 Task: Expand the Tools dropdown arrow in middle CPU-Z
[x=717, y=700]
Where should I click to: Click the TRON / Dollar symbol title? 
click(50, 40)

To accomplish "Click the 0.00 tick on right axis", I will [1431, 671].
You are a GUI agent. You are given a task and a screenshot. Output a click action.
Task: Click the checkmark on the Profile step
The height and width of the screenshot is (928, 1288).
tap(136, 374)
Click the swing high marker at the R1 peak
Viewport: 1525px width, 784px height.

**Exercise objective**
Everything from the line holding "You are a GUI" through the last line of the entries should be retyped exactly, with no other lines.

**Exercise output**
You are a GUI agent. You are given a task and a screenshot. Output a click action.
Task: Click the checkmark on the Profile step
The height and width of the screenshot is (928, 1288).
tap(136, 374)
Click the swing high marker at the R1 peak
Viewport: 1525px width, 784px height.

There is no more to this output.